By the Rellich-Kondrachov theorem, one knows that the embedding $H^1(0,1) \subset L^2(0,1)$ is compact.
On another hand, by Sobolev inequalities, one also has $H^1(0,1) \subset C^0[0,1]$ (in fact, even $C^{0,\frac{1}{2}}$ in this one-dimensional case, by using the fundamental theorem of calculus and some Cauchy-Schwartz arguments).
My question is whether there exists some "intermediate subspace" in the following sense.
Namely, does there exists a Hilbert space $H$ which is compactly embedded in $L^p(0,1)$ for some $p\geq 1$, and which is not a subspace of $C^0[0,1]$?
Best Answer
Yes, such Hilbert spaces exist and they are a special case of fractional Sobolev spaces. For $\alpha\in(0,1/2)$ we have $H^\alpha(0,1)\subset L^2(0,1)$ by definition, and one can show that the step function which is $1$ on $(1/2,1)$ and $0$ else is in $H^\alpha(0,1)$. Since this function is not continuous, $H^\alpha(0,1)$ does not embed in $C^0[0,1]$.

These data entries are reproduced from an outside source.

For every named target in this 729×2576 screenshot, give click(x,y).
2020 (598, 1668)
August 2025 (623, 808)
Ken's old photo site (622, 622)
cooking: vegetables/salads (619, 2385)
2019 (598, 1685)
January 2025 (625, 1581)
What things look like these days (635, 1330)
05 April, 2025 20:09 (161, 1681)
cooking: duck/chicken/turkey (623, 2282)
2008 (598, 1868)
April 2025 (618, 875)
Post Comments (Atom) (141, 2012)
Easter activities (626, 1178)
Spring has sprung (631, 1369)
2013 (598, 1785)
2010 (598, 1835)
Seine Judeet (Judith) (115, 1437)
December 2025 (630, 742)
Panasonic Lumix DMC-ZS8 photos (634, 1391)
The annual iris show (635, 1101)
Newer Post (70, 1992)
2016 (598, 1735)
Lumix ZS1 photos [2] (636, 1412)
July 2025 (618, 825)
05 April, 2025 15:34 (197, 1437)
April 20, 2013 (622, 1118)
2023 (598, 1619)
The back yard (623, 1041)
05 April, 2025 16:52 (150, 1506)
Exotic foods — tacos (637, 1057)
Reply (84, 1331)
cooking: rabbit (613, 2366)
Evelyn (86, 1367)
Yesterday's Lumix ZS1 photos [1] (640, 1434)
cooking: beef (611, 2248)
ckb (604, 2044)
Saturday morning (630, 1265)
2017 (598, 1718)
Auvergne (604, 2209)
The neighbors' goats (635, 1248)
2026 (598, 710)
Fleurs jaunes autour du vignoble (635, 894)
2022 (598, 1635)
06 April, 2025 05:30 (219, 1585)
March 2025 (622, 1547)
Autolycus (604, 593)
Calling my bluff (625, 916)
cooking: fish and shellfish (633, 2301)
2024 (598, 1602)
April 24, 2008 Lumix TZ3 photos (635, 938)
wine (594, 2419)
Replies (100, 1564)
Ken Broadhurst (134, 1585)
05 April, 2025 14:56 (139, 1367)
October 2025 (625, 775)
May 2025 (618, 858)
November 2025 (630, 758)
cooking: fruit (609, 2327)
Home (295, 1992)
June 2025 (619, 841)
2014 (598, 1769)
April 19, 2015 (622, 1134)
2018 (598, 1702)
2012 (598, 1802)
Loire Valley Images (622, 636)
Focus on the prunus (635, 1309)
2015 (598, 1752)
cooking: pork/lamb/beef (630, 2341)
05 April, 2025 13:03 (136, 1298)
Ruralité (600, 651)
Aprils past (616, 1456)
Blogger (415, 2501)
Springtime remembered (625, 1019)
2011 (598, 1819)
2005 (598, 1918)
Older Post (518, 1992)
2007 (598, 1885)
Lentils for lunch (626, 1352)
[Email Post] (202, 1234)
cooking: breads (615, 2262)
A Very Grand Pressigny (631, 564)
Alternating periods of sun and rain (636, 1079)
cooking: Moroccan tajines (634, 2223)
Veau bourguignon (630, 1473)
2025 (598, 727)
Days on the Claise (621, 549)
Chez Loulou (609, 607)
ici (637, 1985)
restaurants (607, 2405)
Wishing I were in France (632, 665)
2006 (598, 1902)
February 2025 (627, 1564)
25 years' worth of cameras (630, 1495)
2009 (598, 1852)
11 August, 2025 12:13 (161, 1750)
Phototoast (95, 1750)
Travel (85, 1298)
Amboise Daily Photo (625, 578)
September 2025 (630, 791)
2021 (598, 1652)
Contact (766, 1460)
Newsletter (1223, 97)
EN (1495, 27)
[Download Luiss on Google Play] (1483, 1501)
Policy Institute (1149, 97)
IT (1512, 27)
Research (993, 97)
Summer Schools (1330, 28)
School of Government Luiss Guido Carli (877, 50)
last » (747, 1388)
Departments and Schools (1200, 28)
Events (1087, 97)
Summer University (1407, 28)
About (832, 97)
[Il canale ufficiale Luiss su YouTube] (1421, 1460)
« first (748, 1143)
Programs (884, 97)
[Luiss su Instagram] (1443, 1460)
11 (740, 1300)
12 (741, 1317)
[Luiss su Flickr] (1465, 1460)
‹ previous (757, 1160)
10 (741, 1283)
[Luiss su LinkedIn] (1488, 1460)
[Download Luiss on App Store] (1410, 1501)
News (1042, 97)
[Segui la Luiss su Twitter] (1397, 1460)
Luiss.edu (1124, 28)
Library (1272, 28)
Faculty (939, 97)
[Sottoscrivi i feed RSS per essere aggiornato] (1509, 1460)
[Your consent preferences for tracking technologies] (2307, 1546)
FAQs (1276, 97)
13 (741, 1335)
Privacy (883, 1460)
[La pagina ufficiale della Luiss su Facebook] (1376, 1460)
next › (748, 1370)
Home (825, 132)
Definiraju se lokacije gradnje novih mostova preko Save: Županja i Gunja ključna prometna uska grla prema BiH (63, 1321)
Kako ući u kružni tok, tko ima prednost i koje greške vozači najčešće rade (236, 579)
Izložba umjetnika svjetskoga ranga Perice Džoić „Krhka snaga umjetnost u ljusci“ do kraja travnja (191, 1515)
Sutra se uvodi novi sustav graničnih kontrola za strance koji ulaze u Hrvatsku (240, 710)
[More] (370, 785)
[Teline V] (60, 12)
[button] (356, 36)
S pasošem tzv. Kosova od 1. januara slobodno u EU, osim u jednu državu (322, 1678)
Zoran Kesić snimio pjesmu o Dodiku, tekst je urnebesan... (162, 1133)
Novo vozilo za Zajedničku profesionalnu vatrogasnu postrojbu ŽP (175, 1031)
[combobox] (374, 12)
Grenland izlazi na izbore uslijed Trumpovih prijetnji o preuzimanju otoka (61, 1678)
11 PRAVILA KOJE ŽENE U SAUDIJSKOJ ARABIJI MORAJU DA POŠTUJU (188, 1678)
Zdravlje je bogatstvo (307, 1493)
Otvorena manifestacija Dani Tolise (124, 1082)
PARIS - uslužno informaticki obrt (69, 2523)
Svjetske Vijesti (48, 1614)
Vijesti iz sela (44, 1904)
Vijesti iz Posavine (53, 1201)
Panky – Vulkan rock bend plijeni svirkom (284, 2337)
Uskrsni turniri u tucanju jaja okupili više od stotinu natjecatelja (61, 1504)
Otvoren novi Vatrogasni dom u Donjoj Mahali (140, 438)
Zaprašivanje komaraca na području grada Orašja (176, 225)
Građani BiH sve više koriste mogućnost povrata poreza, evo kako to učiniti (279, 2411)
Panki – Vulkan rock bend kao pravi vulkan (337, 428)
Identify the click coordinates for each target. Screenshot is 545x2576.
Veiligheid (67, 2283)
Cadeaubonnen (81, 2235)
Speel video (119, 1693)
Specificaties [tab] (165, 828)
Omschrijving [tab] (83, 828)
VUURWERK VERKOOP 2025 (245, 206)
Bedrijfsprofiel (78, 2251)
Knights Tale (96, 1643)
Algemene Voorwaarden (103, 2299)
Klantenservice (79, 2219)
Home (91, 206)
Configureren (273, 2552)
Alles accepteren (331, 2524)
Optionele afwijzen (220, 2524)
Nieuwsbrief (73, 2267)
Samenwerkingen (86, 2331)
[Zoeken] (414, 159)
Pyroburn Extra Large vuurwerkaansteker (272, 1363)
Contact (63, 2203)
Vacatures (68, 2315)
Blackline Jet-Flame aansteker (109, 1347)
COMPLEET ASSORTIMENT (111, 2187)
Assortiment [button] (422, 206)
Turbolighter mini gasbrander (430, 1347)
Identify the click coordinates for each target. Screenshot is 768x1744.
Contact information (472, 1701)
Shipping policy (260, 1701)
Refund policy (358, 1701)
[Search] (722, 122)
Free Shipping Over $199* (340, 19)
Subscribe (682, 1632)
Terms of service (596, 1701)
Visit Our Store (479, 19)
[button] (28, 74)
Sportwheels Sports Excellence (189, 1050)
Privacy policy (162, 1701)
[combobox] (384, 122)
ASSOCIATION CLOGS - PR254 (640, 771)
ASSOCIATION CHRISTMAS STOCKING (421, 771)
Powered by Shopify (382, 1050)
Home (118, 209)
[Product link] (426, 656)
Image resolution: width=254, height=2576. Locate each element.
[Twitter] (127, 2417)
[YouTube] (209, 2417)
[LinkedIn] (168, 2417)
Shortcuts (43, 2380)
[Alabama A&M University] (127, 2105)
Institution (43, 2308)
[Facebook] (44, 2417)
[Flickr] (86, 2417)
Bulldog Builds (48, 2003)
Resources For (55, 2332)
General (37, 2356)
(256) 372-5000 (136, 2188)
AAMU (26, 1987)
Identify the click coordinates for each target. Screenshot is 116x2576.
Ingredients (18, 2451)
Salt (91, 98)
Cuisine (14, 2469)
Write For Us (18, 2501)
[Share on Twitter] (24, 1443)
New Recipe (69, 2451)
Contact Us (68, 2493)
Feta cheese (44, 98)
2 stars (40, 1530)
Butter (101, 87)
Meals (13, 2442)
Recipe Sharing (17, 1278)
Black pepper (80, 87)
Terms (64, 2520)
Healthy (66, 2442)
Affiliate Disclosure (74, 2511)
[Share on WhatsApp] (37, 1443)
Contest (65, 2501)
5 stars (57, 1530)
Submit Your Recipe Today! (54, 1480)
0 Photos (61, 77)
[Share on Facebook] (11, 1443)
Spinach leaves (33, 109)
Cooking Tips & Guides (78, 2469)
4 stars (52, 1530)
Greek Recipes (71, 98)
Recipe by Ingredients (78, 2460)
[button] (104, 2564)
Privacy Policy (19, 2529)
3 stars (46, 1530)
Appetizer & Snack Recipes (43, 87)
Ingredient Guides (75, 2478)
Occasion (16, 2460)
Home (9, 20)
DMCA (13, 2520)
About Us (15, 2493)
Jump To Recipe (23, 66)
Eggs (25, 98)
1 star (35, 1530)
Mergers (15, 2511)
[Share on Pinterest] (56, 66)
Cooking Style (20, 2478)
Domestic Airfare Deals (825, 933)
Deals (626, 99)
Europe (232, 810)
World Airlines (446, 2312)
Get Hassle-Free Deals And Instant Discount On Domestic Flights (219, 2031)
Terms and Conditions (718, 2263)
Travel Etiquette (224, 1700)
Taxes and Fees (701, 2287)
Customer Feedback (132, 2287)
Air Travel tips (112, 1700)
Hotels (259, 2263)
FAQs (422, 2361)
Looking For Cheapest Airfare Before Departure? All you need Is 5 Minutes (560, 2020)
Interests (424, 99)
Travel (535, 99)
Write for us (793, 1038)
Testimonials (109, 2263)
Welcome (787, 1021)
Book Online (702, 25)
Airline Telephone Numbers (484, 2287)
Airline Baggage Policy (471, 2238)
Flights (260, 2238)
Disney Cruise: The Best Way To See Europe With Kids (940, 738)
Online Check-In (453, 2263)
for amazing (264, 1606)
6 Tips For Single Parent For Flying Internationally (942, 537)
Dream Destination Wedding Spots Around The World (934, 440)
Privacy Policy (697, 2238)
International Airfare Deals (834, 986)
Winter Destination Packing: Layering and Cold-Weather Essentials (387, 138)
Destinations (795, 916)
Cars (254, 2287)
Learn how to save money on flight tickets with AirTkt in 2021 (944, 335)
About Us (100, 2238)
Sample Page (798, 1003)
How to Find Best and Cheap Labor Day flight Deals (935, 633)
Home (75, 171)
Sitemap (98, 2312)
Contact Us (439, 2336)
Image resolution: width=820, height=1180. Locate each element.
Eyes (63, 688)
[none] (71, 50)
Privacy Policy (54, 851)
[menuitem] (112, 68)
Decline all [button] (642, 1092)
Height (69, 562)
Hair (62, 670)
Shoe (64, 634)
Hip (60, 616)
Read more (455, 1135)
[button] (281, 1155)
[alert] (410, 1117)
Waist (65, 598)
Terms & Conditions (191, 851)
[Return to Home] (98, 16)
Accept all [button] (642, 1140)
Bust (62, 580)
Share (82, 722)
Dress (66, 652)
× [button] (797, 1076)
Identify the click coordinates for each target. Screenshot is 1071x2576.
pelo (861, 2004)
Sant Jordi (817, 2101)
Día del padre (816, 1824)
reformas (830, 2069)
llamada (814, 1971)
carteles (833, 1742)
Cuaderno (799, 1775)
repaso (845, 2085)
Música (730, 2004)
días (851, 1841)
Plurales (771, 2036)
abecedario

See also Proof that the characteristic function of a bounded open set is in $H^{\alpha}$ iff $\alpha < \frac{1}{2}$ and To what fractional Sobolev spaces does the step function belong? (Sobolev-Slobodeckij norm of step function) for more details.
It is also known that $H^\alpha(0,1)$ embeds compactly into $L^2(0,1)$ for $\alpha\in (0,1/2)$. This follows from Theorem 7.1 in this pdf.